Back when I was in high-school I really enjoyed reading about Feynman’s entertaining numerical exploits. In particular, I remember integration challenges where he would use the Leibniz method of differentiating under the integral sign. I wasn’t taught this method at university but this detail resurfaced in my mind recently when I tackled a problem in hamiltonian dynamics where I had to differentiate under the integral sign.

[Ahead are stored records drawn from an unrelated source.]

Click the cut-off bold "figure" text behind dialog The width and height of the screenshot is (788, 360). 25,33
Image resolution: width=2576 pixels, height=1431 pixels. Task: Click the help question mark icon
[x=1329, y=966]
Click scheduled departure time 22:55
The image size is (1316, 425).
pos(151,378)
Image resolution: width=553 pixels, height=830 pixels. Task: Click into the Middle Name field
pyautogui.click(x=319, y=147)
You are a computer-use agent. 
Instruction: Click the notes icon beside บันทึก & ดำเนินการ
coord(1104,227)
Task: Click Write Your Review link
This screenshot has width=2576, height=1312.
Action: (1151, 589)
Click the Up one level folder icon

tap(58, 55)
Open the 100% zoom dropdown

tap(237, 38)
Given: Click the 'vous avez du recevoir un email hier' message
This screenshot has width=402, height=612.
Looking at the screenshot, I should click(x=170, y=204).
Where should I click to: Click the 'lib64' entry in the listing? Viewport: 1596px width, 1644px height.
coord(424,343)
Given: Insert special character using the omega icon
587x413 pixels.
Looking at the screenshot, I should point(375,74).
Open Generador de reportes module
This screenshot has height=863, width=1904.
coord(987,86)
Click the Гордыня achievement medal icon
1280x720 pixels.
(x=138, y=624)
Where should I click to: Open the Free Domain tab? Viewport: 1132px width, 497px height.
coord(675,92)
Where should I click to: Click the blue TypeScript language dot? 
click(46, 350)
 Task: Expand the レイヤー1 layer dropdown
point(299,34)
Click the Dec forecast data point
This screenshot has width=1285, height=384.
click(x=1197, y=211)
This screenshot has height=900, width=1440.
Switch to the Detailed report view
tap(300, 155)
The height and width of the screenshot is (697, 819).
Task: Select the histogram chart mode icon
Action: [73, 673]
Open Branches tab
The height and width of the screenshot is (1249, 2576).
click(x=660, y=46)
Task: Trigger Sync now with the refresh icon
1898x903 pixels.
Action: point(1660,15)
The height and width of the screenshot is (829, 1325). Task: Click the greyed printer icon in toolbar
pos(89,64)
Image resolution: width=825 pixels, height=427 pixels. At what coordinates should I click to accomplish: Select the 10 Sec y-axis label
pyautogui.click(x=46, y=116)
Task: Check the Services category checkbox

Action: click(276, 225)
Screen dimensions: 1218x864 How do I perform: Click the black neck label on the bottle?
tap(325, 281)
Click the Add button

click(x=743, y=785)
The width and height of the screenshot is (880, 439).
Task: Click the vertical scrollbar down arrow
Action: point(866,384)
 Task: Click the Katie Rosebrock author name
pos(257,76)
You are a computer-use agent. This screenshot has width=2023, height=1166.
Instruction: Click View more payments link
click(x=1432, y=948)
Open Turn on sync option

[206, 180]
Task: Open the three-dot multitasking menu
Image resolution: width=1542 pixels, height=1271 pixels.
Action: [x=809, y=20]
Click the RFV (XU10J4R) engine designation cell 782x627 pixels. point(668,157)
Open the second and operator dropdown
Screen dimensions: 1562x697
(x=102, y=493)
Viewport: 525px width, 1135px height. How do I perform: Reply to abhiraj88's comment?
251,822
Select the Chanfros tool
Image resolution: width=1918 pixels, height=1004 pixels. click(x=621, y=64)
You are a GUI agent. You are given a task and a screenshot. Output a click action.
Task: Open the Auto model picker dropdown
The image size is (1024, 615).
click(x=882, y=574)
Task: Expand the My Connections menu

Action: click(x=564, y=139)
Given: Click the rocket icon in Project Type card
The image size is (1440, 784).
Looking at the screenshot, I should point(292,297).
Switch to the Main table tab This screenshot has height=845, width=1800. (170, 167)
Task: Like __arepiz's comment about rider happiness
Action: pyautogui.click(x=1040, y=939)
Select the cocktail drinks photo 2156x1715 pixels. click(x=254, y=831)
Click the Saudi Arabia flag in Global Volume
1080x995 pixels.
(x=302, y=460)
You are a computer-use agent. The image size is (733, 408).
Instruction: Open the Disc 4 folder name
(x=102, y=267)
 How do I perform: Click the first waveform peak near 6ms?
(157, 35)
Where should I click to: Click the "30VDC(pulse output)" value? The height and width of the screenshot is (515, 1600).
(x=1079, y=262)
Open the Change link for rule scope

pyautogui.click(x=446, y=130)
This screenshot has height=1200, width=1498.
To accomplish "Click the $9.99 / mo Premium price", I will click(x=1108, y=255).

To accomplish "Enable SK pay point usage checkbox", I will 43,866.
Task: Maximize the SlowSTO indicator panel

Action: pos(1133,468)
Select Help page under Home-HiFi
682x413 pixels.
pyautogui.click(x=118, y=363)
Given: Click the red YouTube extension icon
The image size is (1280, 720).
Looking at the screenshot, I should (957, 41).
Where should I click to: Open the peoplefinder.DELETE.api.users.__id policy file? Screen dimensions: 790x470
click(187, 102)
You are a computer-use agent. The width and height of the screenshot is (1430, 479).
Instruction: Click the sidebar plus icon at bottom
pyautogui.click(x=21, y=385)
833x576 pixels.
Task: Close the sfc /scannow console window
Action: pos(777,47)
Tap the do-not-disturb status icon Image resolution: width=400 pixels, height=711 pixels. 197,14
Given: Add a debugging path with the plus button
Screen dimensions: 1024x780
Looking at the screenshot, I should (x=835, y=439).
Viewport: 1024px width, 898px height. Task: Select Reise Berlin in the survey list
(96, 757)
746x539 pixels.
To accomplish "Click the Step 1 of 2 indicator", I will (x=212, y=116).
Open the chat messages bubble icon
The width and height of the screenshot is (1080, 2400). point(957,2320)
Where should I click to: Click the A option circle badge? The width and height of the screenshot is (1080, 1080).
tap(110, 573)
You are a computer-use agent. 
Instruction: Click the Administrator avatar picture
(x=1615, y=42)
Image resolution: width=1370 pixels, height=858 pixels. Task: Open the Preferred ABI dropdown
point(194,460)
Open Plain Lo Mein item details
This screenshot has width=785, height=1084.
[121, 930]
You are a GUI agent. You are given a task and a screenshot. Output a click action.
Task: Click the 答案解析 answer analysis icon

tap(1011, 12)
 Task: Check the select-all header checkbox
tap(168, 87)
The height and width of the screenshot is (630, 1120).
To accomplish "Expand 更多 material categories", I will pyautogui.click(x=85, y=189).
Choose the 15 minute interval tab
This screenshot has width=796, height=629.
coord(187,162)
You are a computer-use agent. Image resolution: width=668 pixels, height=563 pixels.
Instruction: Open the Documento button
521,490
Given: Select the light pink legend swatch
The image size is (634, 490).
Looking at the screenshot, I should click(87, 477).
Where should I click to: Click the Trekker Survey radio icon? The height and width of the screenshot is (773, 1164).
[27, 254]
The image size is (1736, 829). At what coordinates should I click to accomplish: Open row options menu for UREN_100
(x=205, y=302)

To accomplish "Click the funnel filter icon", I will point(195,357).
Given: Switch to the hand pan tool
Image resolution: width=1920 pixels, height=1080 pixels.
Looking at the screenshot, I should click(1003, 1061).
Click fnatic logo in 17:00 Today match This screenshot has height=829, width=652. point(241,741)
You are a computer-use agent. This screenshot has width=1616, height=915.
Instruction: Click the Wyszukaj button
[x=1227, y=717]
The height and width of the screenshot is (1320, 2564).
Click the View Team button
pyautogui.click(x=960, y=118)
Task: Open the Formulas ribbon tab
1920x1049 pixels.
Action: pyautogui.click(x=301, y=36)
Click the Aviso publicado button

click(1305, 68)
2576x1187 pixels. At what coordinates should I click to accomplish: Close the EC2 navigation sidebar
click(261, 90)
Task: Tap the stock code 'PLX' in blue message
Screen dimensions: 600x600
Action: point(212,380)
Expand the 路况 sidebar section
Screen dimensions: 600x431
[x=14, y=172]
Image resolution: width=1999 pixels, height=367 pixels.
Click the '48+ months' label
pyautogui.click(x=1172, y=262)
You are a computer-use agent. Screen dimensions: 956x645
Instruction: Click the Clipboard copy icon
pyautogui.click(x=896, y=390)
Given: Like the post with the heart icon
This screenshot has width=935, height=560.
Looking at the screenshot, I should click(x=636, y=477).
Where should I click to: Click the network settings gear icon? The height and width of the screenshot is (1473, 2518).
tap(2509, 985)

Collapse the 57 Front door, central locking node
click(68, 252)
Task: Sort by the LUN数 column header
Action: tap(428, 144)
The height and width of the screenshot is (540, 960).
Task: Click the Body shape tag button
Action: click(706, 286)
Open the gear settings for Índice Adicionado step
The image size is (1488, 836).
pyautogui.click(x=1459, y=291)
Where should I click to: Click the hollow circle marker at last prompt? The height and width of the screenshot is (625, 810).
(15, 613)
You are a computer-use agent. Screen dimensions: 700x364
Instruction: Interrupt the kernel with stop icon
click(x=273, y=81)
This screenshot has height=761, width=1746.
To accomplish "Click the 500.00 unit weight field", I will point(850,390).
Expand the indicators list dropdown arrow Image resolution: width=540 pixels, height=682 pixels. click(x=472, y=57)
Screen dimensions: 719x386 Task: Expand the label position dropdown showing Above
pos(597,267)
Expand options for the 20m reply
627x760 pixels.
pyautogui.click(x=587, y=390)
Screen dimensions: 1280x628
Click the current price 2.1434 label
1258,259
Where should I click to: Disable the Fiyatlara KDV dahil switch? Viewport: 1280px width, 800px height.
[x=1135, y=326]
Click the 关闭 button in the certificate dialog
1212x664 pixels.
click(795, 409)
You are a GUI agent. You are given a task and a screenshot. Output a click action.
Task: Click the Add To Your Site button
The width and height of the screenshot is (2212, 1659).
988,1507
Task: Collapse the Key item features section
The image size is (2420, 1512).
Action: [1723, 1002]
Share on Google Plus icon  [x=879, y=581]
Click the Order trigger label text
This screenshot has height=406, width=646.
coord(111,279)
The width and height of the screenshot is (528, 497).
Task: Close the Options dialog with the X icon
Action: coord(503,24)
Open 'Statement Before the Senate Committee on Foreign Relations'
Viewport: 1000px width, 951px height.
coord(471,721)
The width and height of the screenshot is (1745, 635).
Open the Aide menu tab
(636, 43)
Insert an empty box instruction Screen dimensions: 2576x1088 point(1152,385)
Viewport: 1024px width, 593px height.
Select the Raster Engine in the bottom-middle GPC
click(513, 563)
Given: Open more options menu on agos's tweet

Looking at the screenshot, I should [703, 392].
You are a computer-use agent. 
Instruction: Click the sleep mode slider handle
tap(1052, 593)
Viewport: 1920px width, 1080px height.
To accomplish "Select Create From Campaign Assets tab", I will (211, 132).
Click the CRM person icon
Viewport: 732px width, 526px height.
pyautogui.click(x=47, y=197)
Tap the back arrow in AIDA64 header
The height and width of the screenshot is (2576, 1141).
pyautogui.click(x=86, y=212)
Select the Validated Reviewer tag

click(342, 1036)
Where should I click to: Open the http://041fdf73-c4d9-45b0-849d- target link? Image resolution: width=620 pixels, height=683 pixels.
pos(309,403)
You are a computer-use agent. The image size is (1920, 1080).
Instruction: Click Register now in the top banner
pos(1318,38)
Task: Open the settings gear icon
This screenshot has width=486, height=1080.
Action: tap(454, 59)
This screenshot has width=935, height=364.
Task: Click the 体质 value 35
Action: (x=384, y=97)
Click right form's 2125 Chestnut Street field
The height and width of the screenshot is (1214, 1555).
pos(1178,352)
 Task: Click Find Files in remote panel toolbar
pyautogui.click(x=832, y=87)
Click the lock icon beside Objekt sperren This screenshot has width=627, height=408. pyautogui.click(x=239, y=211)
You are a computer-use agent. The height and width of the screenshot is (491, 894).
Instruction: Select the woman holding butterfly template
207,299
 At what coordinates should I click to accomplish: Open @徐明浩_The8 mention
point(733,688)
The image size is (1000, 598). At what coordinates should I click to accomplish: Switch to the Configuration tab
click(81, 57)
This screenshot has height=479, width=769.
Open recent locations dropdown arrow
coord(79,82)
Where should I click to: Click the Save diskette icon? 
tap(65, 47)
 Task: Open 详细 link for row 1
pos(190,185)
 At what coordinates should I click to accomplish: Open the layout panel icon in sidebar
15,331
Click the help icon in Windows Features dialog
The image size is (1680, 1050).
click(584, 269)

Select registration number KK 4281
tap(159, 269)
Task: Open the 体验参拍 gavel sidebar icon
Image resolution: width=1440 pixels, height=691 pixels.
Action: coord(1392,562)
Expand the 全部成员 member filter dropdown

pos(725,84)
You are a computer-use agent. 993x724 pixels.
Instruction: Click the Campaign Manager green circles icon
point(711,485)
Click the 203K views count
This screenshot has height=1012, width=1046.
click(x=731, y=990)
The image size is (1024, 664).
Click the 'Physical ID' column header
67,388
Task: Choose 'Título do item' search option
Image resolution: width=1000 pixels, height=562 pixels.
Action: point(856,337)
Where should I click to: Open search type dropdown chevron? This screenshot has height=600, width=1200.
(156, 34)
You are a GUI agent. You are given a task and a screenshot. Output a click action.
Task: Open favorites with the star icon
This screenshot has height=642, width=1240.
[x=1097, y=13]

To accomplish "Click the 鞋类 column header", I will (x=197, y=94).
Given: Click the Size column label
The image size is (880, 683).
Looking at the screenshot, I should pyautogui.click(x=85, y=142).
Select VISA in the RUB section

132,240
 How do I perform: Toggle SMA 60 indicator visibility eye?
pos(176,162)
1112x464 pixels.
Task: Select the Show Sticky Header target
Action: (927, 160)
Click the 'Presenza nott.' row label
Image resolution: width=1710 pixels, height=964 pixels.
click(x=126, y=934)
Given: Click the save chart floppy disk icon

After using this method I decided to take a closer look at its mathematical justification.

Leibniz method:
For an integral of the form:

\begin{aligned} u(x) = \int_{y_0}^{y_1} f(x,y) dy \end{aligned}

For all $x$ in some open interval, the derivative of this integral is expressible as

\begin{aligned} u'(x) = \int_{y_0}^{y_1} f_x(x,y) dy \end{aligned}

provided that $f$ and $f_x$ are both continuous over a region $[x_0,x_1] \text{x}[y_0,y_1]$

Proof:

Given

\begin{aligned} u(x) = \int_{y_0}^{y_1} f(x,y) dy \end{aligned}

\begin{aligned} u'(x) = \lim_{h\to 0} \frac{u(x+h)-u(x)}{h} \end{aligned}

we may deduce:

\begin{aligned} u'(x) = \lim_{h\to 0} \frac{\int_{y_0}^{y_1} f(x+h,y) dy-\int_{y_0}^{y_1} f(x,y) dy}{h} = \lim_{n\to \infty} \int_{y_0}^{y_1} \frac{f(x+\frac{1}{n},y)-f(x,y)}{\frac{1}{n}} dy \end{aligned}

Now, if we define:

\begin{aligned} f_n (y) = \frac{f(x+\frac{1}{n},y)-f(x,y)}{\frac{1}{n}} \end{aligned}

it’s clear that we may apply the Bounded convergence theorem where:

\begin{aligned} \int_{y_0}^{y_1} \lim_{n\to \infty} f_n(y) dy = \lim_{n\to \infty} \int_{y_0}^{y_1} f_n(y) dy \end{aligned}

This is justified as the existence and continuity of $f_x(x,y)$ combined with the compactness of closed intervals implies that $f_x(x,y)$ is uniformly bounded.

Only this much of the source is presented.